ロロ「いつだって可笑しいほど誰もが誰か愛し愛されて第三小学校」(アーカイブ5/31まで)

三浦直之がロロの旗揚げ1年目に書いた戯曲を若手俳優でリブートしたもの。ロロの代表作であり、今夏に完結作が上演される予定の「いつだって可笑しいほど誰もが誰か愛し愛されて第三高校」シリーズにも通ずるような誰かの思いを誰かが受け取ることで駆動していく物語だが、高校生たちのそれと違い、まだ無自覚で無邪気な部分を残している卒業間近の小学6年生という設定が効いていた。まだ名前の付いていない感情を手探りで捉えようとしていくような、がむしゃらで方向不正確なエネルギーを強く感じることができる。

「独白」と「対話」の間にある「告白」についての話であると三浦氏は語っており、この「告白」というものを深く優しく描く作品だったように思う。言わなくてもいいと思っていたのに溢れちゃうものとか、言わないつもりだったのに言わされちゃったものとか、言うと思ってなかった相手に届いちゃうものとか、そういう、自分の想定をはるかに飛び越えていってしまう「告白」の無軌道な動きを懸命に映し出している。
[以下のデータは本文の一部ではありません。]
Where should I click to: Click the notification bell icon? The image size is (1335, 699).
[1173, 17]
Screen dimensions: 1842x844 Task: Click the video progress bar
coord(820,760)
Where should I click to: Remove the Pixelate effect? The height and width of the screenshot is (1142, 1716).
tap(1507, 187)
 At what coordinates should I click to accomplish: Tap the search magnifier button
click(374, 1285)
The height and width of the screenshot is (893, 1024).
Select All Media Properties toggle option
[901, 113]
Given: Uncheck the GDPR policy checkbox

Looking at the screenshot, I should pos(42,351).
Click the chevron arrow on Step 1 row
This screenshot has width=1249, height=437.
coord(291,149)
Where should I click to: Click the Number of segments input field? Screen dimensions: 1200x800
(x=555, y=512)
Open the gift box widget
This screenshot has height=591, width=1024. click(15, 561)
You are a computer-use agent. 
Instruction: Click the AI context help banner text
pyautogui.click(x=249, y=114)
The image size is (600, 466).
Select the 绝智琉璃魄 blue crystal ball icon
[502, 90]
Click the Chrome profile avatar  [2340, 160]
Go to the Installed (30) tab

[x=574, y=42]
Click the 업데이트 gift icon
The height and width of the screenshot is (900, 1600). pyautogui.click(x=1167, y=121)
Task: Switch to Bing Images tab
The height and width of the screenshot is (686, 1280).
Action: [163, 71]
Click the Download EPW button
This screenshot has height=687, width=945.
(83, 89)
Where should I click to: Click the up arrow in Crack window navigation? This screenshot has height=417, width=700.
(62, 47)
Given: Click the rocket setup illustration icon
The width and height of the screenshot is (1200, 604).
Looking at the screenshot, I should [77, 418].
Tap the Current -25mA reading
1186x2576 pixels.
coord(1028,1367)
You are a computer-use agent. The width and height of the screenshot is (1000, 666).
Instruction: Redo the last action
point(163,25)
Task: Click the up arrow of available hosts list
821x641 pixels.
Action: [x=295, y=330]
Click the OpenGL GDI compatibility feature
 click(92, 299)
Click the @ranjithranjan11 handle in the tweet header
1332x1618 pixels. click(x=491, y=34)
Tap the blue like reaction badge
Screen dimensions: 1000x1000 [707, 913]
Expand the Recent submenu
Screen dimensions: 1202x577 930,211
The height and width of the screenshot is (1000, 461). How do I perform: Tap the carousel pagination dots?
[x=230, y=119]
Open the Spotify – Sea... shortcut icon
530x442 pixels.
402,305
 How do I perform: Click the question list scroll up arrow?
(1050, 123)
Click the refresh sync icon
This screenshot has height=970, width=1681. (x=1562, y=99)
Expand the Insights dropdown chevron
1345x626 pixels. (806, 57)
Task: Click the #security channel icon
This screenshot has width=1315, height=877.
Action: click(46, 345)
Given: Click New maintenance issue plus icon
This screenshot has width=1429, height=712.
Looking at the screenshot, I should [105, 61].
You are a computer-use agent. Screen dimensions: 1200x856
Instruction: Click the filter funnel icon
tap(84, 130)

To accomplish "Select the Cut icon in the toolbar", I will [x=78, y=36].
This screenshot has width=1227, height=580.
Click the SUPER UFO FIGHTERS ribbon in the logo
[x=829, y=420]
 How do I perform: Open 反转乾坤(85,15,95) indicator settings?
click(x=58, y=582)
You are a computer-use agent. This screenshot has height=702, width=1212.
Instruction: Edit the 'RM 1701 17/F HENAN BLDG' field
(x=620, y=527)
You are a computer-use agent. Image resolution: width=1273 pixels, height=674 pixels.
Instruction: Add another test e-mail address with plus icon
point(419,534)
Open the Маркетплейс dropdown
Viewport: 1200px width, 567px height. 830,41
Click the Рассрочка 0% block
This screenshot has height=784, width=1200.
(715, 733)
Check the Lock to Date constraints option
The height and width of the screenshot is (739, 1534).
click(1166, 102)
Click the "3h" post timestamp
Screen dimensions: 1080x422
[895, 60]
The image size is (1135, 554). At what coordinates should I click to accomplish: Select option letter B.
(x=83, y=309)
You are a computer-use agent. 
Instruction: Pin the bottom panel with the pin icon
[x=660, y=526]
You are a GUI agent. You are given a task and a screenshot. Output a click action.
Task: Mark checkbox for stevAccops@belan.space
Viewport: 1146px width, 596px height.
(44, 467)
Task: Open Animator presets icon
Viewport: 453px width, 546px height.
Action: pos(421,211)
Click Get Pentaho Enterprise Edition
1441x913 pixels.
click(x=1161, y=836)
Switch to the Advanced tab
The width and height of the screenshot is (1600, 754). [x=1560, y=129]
荒井由実「卒業写真」という一切の捻りのない選曲が、鮮やかにマッシュアップされるラスト、震える。



KERA CROSS第三弾「カメレオン・リップス」(アーカイブ5/23まで)

ケラリーノ・サンドロヴィッチの戯曲を気鋭の演出家たちが再演する企画の第3弾。2004年に初演が行われた同タイトルの公演を河原雅彦の演出、松下洸平、生駒里奈らの出演でリブートがなされた本公演をシアタークリエにて収録し、編集を施したのが今回の配信版。20世紀初頭、ヨーロッパの古びた邸宅を舞台に謎の死を遂げた姉に瓜二つの使用人エレンデイラと暮らす男ルーファス、そこに集ってくる亡き姉の夫、元使用人、医師、姉の友人、さらに女社長、軍人なども交え、それぞれの思惑で騙し合いが繰り広げられる。

クライムコメディと銘打たれているので、コンゲームものかと気楽に観始めたがどうやらそうではない空気が充満し始め、最終的には強烈な閉塞感と残酷な事実をもって闇に沈んでいくような、ダークな質感の物語であった。演技については年代設定もあるのだろうが、ややテンションがから回ってる感じがあってちょっと笑いづらい空気もあったのだけど、終盤に向かうにつれそのハイテンションに空虚さが滲み始めてどんどん不気味に思えてきた。空っぽなやり取りもまた、この物語全体のうやむやさにも繋がっているよう。